- Born: 1943
- Education: De Lourdes College
- Organization(s): Society of Sisters for the Church Casa ALBA Melanie
- Known for: Service to the Hispanic Community in the Green Bay area
- Awards: Ohtli Award

= Sister Melanie Maczka =

Sister Melanie Maczka (born 1943) is an American nun. She is a member of the Society of Sisters for the Church and founder of Casa ALBA Melanie, a Hispanic resource center for the greater Green Bay area. She began serving the Hispanic population of Green Bay in 1982 as an associate at St. Willebrord Catholic Parish.

== Casa ALBA Melanie ==
In February 2012, after 30 years of serving the Hispanic community of Green Bay, Sister Maczka founded Casa ALBA Melanie to act "as a hub for information and referral, bringing together persons seeking assistance with service providers in the community." Casa ALBA resource center sees between 300 and 350 people each month.

Casa ALBA Melanie's name can be roughly translated from Spanish, with casa meaning "home" and alba meaning "dawn", to represent newness or hope. ALBA is also an acronym for Association de Latina Bienestar y Ayuda or Association for Latino Well-Being and Assistance. The name Melanie is used in the organization title as a tribute to the organization's first executive director, Sister Melanie Maczka, who continues to serve as director for Casa ALBA.

== Recognition ==
Sister Maczka has served on several boards of directors, including for the YWCA, Aging and Disability Resource Center, Connecting our Community of Brown County, Migration Advocacy Committee. She has also been in charge of the Leadership and Ministry Program in Spanish of the Diocese of Green Bay.

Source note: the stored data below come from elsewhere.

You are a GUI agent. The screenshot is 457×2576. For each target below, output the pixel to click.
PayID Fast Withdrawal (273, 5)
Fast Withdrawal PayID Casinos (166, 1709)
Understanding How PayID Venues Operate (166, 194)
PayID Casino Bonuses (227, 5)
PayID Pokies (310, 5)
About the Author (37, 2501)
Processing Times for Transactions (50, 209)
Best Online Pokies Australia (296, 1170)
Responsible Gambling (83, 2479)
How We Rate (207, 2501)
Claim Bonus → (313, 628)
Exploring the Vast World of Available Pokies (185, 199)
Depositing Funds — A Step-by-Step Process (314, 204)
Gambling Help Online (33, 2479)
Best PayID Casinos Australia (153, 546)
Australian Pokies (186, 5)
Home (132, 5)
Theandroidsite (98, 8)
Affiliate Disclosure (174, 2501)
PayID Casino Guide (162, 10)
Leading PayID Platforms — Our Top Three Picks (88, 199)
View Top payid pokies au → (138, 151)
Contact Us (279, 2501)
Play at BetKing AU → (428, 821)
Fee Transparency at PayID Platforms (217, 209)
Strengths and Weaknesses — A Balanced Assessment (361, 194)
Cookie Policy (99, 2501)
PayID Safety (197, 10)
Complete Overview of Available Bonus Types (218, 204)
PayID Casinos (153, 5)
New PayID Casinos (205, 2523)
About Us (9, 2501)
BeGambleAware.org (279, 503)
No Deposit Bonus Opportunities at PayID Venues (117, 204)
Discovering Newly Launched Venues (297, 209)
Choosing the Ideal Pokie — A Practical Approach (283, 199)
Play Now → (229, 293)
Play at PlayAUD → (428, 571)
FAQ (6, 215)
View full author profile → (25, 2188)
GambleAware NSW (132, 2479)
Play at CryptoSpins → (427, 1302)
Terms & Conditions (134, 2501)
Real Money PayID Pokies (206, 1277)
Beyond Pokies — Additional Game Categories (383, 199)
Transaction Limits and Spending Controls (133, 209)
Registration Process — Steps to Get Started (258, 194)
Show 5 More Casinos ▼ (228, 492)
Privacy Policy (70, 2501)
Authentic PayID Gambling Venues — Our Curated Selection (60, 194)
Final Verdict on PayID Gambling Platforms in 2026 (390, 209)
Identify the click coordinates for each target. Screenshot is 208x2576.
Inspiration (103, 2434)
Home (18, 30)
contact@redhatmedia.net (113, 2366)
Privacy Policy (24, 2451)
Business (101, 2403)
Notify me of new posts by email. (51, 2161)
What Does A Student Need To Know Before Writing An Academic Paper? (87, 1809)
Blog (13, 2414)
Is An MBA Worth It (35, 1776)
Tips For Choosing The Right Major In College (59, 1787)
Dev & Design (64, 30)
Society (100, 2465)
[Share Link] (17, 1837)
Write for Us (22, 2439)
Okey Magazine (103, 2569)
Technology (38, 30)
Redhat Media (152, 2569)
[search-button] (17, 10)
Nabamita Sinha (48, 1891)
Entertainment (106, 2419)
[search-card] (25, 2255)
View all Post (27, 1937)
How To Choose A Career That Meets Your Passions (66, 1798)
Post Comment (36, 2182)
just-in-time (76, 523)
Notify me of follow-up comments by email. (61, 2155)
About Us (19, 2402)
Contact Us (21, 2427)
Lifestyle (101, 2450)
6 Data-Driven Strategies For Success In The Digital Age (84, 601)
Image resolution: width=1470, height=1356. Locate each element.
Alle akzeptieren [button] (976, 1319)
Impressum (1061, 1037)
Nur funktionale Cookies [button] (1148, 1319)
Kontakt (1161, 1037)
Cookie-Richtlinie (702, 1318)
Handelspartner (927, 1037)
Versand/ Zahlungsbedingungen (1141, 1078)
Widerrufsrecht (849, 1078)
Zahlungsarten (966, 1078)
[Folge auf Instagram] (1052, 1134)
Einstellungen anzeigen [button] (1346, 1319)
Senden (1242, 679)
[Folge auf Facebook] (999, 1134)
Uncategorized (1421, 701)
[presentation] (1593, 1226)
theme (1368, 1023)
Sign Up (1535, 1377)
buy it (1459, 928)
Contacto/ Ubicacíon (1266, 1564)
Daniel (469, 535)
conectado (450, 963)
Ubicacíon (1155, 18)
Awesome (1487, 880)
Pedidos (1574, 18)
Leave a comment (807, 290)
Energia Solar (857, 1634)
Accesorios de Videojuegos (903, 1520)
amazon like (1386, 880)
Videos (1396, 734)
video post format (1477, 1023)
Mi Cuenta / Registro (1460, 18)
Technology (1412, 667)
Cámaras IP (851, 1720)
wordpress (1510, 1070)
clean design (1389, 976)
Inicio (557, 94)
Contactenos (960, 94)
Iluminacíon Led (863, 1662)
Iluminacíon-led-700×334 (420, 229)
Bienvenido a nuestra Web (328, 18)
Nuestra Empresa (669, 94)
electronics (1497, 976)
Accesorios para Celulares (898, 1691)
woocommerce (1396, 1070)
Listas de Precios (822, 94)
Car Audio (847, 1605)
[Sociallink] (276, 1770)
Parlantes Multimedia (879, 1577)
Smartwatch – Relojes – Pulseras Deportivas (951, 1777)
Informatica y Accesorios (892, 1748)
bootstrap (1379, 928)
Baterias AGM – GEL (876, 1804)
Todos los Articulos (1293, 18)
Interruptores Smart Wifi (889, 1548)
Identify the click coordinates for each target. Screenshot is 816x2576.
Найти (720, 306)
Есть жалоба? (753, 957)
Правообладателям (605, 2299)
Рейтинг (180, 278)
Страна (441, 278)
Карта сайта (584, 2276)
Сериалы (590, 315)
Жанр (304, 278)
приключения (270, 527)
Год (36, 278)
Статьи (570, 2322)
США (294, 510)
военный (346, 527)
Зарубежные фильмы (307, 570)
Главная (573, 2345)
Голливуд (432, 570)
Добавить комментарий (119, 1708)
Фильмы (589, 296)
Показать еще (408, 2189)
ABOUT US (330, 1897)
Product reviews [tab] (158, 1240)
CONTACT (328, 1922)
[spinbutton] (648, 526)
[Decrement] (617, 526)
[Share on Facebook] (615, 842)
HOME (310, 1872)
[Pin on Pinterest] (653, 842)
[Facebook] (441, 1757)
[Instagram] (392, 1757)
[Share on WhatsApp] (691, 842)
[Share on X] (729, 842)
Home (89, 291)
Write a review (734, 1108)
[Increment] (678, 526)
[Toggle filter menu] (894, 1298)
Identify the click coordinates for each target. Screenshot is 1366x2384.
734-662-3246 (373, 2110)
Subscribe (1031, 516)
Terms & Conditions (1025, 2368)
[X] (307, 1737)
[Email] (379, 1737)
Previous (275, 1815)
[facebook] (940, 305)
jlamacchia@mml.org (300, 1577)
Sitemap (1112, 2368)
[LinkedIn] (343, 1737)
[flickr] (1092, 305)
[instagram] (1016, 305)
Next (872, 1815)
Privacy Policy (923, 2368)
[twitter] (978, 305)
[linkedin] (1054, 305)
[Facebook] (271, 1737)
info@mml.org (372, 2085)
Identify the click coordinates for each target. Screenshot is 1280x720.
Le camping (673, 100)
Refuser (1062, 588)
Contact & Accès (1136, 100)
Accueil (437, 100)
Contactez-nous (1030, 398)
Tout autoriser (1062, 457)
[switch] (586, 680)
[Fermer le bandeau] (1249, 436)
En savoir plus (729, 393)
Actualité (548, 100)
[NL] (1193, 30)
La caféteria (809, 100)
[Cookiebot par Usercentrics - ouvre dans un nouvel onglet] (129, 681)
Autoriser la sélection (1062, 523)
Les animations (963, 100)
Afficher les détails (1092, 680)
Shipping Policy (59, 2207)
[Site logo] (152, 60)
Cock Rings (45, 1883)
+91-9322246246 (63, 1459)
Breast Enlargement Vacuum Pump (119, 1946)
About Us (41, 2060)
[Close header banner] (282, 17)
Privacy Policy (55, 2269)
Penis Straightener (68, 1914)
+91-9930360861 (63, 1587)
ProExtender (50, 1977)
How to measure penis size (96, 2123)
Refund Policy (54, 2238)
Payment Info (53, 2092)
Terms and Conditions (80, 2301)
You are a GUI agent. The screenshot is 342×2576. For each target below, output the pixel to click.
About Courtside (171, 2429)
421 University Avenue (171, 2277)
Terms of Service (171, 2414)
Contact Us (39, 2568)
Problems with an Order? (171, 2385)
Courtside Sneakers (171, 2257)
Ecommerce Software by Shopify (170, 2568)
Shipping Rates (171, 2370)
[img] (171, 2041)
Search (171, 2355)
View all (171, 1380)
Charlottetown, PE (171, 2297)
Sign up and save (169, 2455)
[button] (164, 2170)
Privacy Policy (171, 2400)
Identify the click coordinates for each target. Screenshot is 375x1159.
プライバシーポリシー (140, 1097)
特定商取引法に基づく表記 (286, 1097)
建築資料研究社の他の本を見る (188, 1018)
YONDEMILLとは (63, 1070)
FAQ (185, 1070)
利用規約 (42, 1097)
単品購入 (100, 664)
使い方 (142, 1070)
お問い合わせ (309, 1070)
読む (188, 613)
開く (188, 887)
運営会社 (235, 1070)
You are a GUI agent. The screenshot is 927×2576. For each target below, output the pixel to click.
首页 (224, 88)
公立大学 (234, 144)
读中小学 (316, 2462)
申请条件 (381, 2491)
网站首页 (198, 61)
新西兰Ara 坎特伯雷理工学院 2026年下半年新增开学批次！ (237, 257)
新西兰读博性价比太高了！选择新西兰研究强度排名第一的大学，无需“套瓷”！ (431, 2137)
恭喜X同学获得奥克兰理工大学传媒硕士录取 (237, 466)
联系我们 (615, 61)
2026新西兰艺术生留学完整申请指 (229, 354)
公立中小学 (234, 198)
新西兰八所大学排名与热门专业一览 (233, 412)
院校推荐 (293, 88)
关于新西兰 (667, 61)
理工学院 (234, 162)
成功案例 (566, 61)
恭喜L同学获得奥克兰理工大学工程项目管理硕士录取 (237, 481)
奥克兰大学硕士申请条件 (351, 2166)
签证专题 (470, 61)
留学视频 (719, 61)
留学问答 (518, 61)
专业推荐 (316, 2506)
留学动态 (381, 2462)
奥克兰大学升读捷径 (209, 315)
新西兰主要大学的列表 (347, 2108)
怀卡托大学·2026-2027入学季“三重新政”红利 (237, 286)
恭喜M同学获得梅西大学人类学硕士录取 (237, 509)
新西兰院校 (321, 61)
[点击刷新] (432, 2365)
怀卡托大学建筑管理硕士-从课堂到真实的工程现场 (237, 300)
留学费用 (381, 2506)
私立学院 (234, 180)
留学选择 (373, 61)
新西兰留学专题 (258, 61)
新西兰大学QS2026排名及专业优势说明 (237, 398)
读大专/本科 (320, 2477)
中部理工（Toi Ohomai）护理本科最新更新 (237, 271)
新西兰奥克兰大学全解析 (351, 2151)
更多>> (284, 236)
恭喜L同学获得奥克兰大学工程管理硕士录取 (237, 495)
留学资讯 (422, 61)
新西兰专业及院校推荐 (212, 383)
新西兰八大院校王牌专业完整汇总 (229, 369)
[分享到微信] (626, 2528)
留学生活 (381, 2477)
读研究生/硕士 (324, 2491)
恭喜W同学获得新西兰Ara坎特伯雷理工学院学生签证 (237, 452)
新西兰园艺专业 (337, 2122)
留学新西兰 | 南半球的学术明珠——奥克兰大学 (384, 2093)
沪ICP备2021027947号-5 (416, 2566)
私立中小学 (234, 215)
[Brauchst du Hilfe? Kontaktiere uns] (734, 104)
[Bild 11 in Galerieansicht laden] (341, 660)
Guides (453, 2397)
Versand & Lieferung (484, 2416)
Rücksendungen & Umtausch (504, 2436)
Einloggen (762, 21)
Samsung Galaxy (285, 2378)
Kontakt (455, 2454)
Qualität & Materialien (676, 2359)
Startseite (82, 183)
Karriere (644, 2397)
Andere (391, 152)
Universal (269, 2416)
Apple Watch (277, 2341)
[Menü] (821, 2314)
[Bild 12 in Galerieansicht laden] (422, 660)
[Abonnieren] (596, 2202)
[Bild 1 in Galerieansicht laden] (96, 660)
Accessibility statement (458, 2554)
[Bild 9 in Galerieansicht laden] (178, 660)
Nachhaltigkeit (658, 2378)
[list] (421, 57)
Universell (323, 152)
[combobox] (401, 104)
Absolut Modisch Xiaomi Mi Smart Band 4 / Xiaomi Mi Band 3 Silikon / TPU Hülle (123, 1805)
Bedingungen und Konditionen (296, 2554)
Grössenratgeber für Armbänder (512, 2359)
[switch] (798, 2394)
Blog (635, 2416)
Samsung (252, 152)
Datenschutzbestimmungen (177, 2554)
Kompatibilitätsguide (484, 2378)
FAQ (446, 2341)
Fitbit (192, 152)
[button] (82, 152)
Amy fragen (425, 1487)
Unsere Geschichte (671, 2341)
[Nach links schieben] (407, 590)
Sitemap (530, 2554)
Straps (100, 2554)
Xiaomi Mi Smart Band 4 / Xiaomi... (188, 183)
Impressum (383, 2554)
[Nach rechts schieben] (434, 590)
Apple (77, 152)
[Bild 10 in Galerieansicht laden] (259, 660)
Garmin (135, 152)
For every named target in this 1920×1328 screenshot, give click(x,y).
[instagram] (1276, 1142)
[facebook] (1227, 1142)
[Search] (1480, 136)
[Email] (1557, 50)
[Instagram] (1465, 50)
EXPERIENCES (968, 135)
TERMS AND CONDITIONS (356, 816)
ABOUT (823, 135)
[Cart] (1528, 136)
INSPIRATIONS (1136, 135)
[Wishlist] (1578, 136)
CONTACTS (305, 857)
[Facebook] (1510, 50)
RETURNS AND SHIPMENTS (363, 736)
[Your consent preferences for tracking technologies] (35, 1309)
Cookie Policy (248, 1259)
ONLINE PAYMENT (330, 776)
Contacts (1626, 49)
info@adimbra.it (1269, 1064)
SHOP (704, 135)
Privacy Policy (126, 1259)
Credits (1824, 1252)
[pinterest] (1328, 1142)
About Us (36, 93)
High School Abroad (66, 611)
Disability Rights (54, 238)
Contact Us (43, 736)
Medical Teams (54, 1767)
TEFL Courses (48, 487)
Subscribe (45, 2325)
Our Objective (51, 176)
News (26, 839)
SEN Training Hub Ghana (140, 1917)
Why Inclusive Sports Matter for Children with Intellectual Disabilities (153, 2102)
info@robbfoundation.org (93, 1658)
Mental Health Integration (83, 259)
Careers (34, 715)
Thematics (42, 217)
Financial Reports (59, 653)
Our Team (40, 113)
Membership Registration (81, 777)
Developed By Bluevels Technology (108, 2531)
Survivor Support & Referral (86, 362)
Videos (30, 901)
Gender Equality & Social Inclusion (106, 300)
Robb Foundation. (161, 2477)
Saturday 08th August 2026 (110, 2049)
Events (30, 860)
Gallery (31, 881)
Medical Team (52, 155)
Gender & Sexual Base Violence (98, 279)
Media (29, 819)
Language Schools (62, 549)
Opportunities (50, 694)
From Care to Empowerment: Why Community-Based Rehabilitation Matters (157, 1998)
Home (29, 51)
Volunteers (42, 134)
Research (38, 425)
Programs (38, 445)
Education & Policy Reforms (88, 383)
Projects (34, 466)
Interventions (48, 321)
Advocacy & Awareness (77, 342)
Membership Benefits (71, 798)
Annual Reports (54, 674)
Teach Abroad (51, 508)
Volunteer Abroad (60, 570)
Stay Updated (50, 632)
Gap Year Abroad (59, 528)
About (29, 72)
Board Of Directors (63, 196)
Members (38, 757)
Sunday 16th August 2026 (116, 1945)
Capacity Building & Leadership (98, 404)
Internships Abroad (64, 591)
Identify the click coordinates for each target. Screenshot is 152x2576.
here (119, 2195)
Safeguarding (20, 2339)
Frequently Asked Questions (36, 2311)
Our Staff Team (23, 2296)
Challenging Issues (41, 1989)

On September 15, 2015, at a ceremony held at the National Hispanic Museum of Mexican Art in Chicago, Sister Melanie received the Ohtli Award, the highest recognition awarded by the Mexican Ministry of Foreign Affairs. The consular general of Mexico, Carlos Jiménez Macías, presented her with the award, recognizing her 30 years of service to the Hispanic community. At the time Sister Melanie was honored with the Ohtli Award, Brown County, which includes the greater Green Bay area, was home to approximately 21,000 Hispanic people. Jiménez Macías wrote in a letter to Sister Melanie, "This acknowledgment honors people who have dedicated most of their lives and career to blazing a trail abroad for younger generations of Mexicans and Mexican-Americans as they strive to achieve their dreams." Nominations for this award are submitted by the Consulate General of Mexico in Chicago to the Institute for Mexicans Abroad, a program initiated by the Mexican Ministry of Foreign Affairs.